Abb. 1: ARNEO-Studie: Veränderung von klinischem Stadium (cT) zu pathologischem Stadium (pT) („Downstaging“, „Upstaging“; nach Devos G et al., Eur Urol 2022)
Zusammenfassend zeigte die Kombination Degarelix/Apalutamid ein signifikant besseres Ansprechen im Vergleich zur Degarelix-Monotherapie. Die PSMA-Aktivität kann das Ansprechen anzeigen und PTEN-Verlust ist ein negativer Prädiktor.
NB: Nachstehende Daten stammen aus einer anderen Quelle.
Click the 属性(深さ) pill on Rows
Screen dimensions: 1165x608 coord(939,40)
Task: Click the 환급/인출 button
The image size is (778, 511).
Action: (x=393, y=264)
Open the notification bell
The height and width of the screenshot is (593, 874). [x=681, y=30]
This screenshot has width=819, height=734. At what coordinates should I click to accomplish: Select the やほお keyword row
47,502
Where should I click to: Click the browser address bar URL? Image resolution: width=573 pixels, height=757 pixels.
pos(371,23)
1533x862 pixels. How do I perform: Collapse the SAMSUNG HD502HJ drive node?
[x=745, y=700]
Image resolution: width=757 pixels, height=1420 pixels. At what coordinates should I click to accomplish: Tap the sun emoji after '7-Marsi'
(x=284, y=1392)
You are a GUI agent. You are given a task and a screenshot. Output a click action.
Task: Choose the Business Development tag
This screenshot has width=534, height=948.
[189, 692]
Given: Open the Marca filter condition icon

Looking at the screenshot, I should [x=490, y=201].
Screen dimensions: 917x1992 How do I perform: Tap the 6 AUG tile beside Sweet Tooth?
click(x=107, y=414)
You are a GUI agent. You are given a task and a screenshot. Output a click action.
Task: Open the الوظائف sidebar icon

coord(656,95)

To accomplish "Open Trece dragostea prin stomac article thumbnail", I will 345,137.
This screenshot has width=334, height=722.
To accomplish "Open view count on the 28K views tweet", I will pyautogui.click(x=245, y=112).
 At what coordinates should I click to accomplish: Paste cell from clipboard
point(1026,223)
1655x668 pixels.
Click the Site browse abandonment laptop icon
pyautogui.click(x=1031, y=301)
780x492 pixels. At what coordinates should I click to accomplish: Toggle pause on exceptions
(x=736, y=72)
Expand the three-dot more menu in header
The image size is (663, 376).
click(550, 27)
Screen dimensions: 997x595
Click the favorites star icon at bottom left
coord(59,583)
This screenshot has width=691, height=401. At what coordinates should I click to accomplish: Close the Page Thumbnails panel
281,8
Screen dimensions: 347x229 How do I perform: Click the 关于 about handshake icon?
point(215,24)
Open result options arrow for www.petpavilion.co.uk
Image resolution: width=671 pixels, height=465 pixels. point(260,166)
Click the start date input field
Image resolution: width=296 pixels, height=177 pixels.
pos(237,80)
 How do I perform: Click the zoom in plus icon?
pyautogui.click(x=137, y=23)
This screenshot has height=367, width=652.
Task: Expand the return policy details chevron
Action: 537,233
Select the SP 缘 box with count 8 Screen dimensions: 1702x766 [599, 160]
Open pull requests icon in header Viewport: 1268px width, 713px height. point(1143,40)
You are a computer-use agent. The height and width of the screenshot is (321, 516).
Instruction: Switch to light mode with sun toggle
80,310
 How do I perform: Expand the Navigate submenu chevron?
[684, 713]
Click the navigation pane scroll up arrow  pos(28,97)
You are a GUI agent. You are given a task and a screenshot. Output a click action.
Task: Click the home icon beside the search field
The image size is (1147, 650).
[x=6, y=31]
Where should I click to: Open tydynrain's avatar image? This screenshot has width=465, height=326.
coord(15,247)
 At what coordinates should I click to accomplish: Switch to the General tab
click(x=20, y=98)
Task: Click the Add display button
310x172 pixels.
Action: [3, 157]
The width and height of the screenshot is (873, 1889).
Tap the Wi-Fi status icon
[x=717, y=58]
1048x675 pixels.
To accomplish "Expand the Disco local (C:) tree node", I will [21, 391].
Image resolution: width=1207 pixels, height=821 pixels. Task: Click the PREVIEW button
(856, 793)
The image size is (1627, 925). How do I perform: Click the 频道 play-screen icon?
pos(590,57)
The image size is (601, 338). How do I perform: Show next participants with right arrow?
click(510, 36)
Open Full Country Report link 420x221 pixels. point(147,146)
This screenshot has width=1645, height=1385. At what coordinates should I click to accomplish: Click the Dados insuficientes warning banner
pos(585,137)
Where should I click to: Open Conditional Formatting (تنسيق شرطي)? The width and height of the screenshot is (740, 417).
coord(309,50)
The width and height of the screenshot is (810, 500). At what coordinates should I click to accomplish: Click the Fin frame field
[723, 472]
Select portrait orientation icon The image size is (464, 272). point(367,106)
Kombinationschemotherapie im neoadjuvanten Setting
Eine großangelegte Phase-III-Studie (PROTEUS-Studie) mit ähnlichem Design ist aufgelegt und sollte demnächst fertig rekrutieren. Während die Studien mit Degarelix/Apalutamid in der Phase II ein positives Ergebnis gebracht haben, waren die Studien mit der Kombination ADT/Chemotherapie negativ. Sowohl Docetaxel als auch Cabazitaxel konnten im neoadjuvanten Setting keinen Vorteil erzielen. Die Phase-III-Studie aus dem Memorial Sloan Kettering Cancer Center mit dem Vergleich von ADT/Docetaxel vs. ADT alleine zeigte keinen Vorteil im krebsspezifischen Überleben. Verunreinigt wurde das Ergebnis zuungunsten der Kombination, weil ein hoher Prozentsatz von Patienten im ADT-Monotherapiearm bei PSA-Anstieg einer Strahlentherapie zugeführt wurde.
PARP-Inhibitor
Interessant ist der Ansatz einer PARP-Inhibitor-Therapie bei Patienten mit BRCA- 1/2-Mutation im lokal fortgeschrittenen Tumor. Beim metastasierten kastrationsrefraktärenKarzinom (mCRPC) ist diese Therapie ja zugelassen. Diese Untersuchungen laufen noch. Ergebnisse werden 2024 erwartet.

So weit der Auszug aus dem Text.